- Born: 1949 (age 76–77)
- Education: Kent State University (MS) Columbia University (MS) Case Western Reserve University (PhD)
- Occupations: Businesswoman, engineer, scientist, author, speaker
- Employer: H-Technologies Group
- Known for: Electronic assembly technology, lead-free electronics
- Title: National President, Surface Mount Technology Association
- Board member of: National Academy of Engineering; U.S. Army Research Laboratories
- Awards: National Academy of Engineering (1998); Women in Technology International Hall of Fame; Ohio Women's Hall of Fame

= Jennie Hwang =

American scientist, author, and businessperson

Jennie S. Hwang is a Taiwanese businesswoman, entrepreneur, engineer, scientist, author, and speaker. She is the national president of the Surface Mount Technology Association, head of H-Technologies Group and the first woman to receive a PhD from Case Western Reserve University in Materials Science and Engineering.

== Biography ==

=== Education ===
Her formal education includes four academic degrees (Ph.D., M.S., M.A., B.S.), the Harvard Business School Executive Program and the Columbia University Corporate Governance Program.

=== Executive career ===
She has held senior executive positions with Lockheed Martin Corporation, Sherwin-Williams Company, and SCM Corporation (Hanson PLC). She was the CEO and co-founder of International Electronic Materials Corporation and the interim CEO of Asahi America, Inc. She has served on a number of boards and committees including university trustee, government-commissioned boards, and civic and non-profit boards. Currently, she is Chairman of the Assessment Board of the U.S. Army Research Laboratories and Chairman of the Review Committee on Army Engineering Centers. She has been a board member or a member of business, professional and non-profit organizations including the Economic Club of New York, American Chemical Society, American Ceramic Society, ASM International and Materials Information Society, Great Lakes Science Center and Council on World Affairs. She has been inducted into the National Academy of Engineering (1998) for entrepreneurship in electronic assembly technology.

=== Works ===
Hwang is listed as inventor on several U.S. patents. She is the sole author of seven (7) internationally-used books, co-author of three (3) technology and manufacturing books, and 700+ editorials and publications including two ground-breaking books on environmentally-friendly lead-free electronics which were published by Electrochemical Publications, LTD, U.K. and McGraw-Hill, U.S.A., respectively.

=== Recognition ===
She is a featured lecturer across the U.S. and in over twenty-eight countries on four continents. She was the commencement speaker for Kent State University in 2001 and the commencement speaker for Ohio University in 2007.

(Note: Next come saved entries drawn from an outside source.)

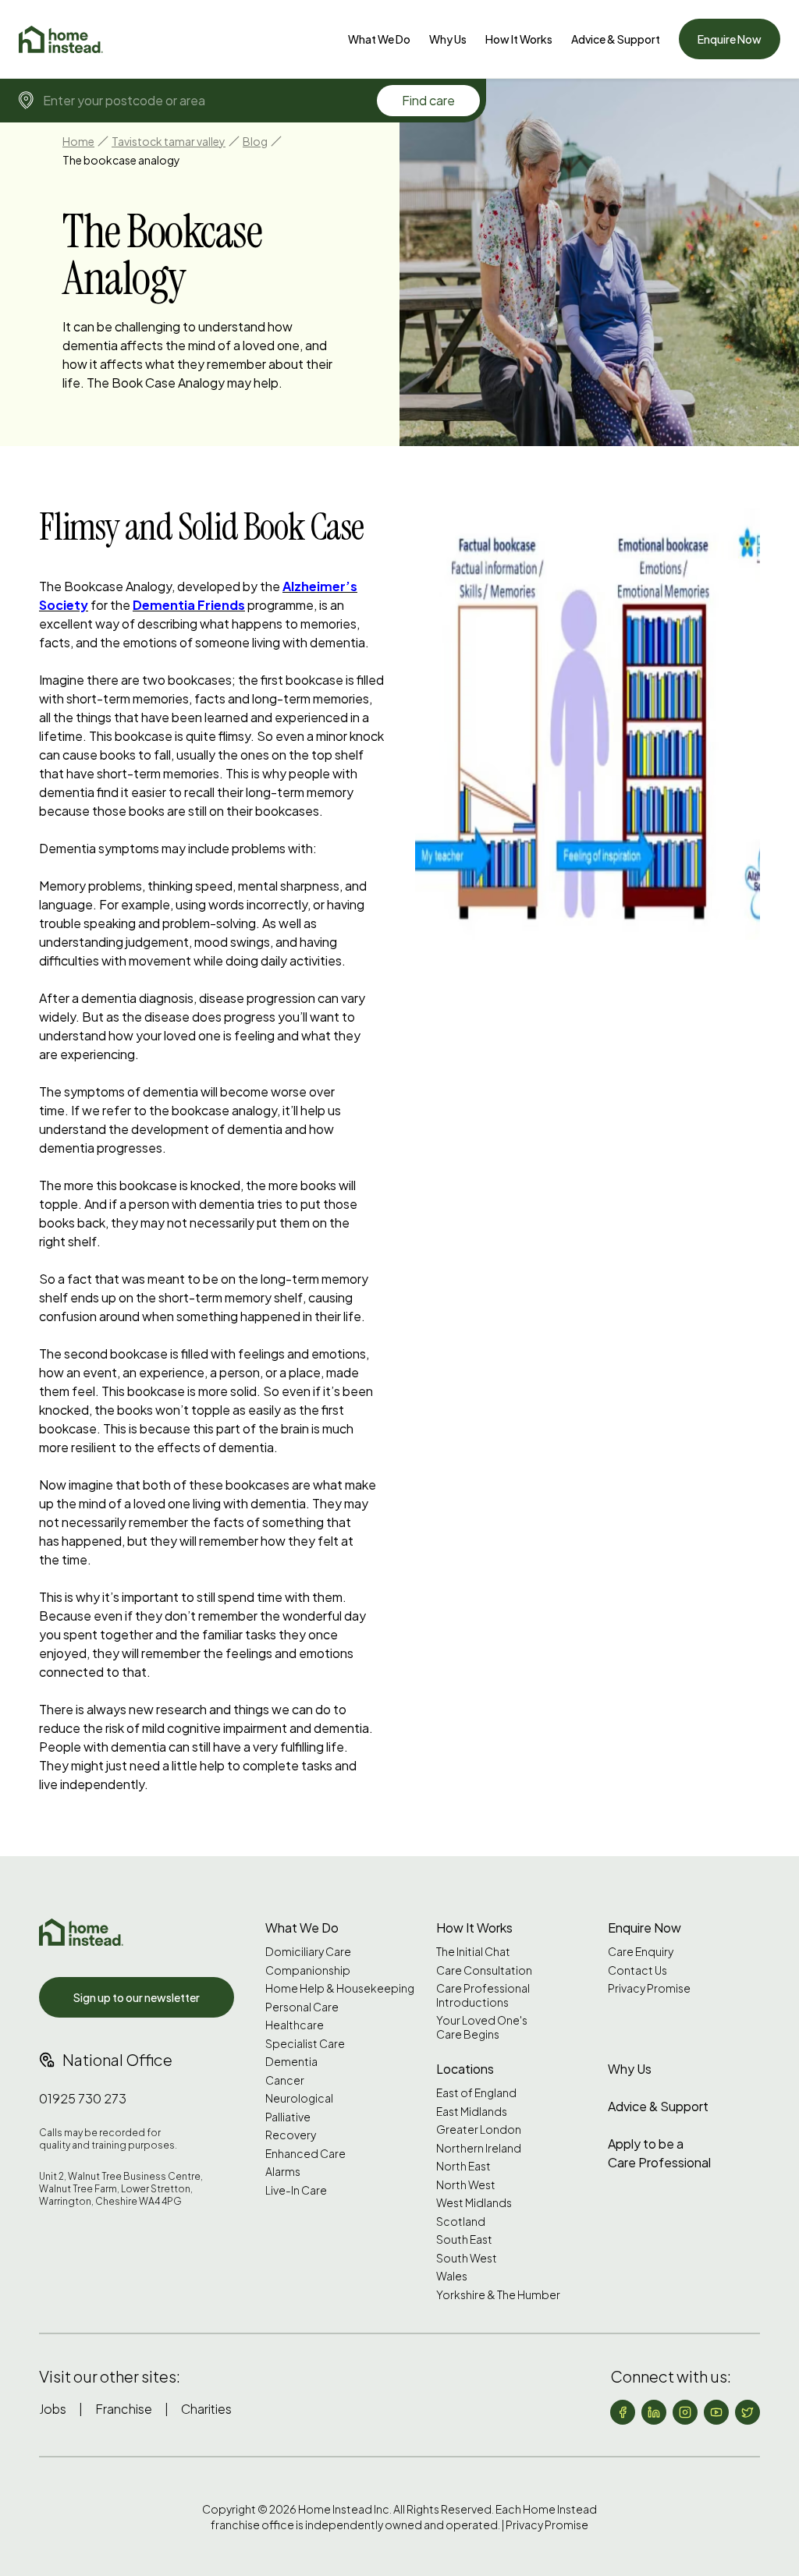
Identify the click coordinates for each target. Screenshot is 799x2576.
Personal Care (302, 2007)
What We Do (379, 39)
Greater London (478, 2129)
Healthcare (294, 2025)
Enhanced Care (305, 2153)
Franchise (123, 2409)
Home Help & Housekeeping (339, 1988)
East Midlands (471, 2111)
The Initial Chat (473, 1951)
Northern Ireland (478, 2148)
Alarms (282, 2171)
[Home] (61, 39)
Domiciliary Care (308, 1951)
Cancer (284, 2080)
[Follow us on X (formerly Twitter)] (747, 2412)
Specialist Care (305, 2043)
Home (78, 141)
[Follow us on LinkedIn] (653, 2412)
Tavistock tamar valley (168, 141)
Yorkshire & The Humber (498, 2294)
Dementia (291, 2061)
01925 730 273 (82, 2098)
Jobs (52, 2409)
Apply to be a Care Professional (659, 2152)
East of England (476, 2092)
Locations (465, 2068)
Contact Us (637, 1970)
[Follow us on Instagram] (685, 2412)
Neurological (299, 2098)
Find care (428, 100)
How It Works (518, 39)
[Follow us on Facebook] (622, 2412)
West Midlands (474, 2202)
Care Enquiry (640, 1951)
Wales (451, 2276)
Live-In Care (296, 2190)
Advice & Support (615, 39)
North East (463, 2166)
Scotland (460, 2221)
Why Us (448, 39)
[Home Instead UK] (81, 1932)
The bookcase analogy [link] (121, 160)
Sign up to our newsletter (136, 1997)
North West (465, 2185)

She is an inductee of the Women in Technology International Hall of Fame and the Ohio Women's Hall of Fame, as well as the recipient of the YWCA Achievement Award and Distinguished Alumni Award from, respectively, Case Western Reserve University and Kent State University. She has been inducted into the National Academy of Engineering (1998) for entrepreneurship in electronic assembly technology. She was named one of the R&D Stars-to-Watch by Industry Week.

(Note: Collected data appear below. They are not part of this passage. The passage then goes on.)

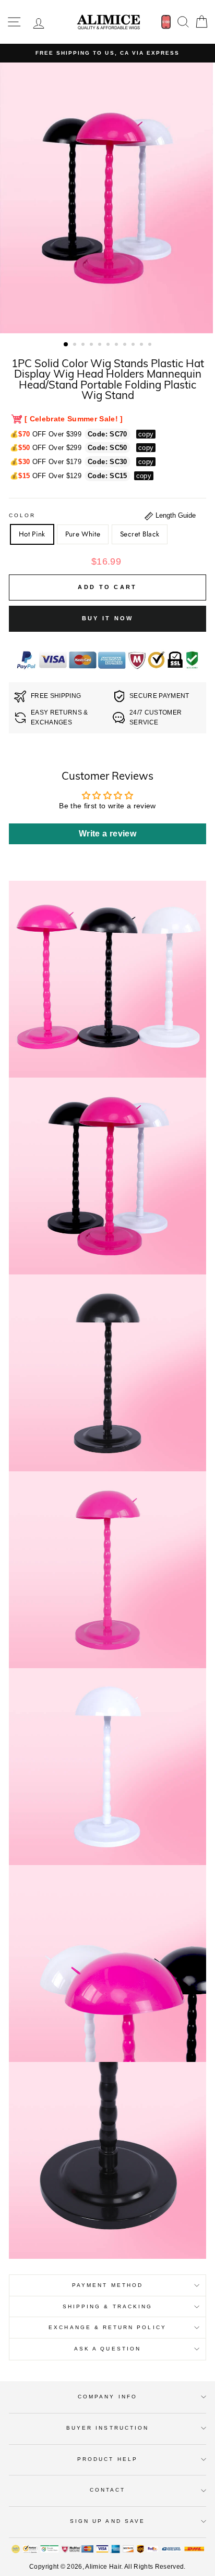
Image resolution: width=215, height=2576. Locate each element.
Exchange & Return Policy (107, 2327)
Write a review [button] (107, 833)
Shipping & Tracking (107, 2306)
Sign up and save (107, 2521)
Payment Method (107, 2285)
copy (145, 434)
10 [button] (142, 345)
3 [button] (84, 345)
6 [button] (109, 345)
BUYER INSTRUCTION (107, 2428)
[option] (107, 53)
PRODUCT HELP (107, 2459)
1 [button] (66, 344)
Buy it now (108, 618)
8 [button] (125, 345)
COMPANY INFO (107, 2396)
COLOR (22, 515)
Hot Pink (32, 534)
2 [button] (75, 345)
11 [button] (150, 345)
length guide (174, 515)
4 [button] (92, 345)
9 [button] (134, 345)
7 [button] (117, 345)
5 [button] (100, 345)
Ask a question (107, 2349)
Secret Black (139, 534)
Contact (107, 2490)
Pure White (82, 534)
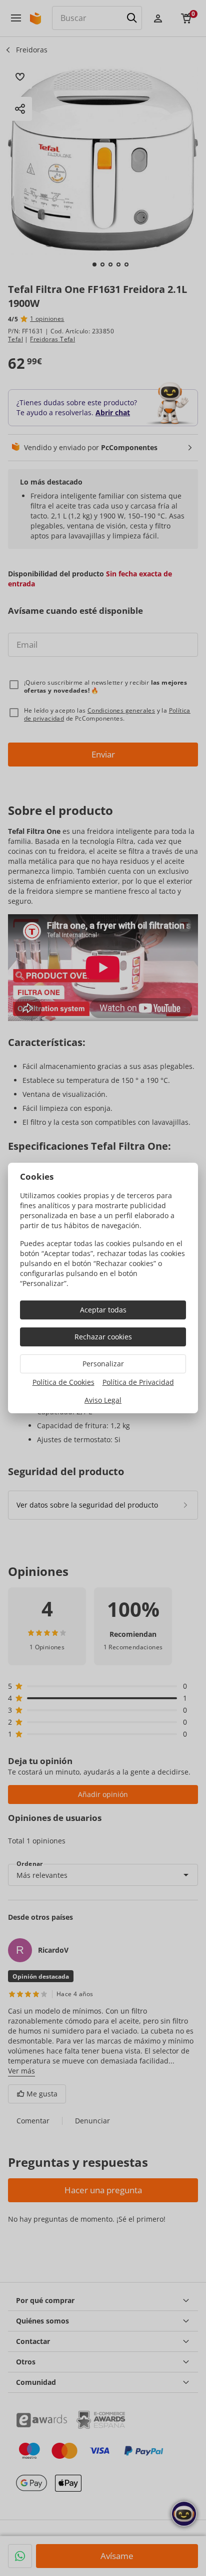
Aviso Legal (103, 1400)
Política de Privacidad (138, 1382)
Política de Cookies (63, 1382)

=== Eponymous awards and grants ===
In 2019, the Dr. Jennie S. Hwang Endeavor Fund was established at the NAE. The endowment funds programs that support high school and college students to enhance exposure to diverse and/or international perspectives in engineering education, networking, and the profession. A YWCA award in Cleveland recognizing outstanding women college students who study in STEM disciplines is also named after her. In 2022, The Hwang Family Lounge was established at Case Western Reserve University - Department of Materials Science and Engineering providing an intellectual and informal networking facility for faculty and students.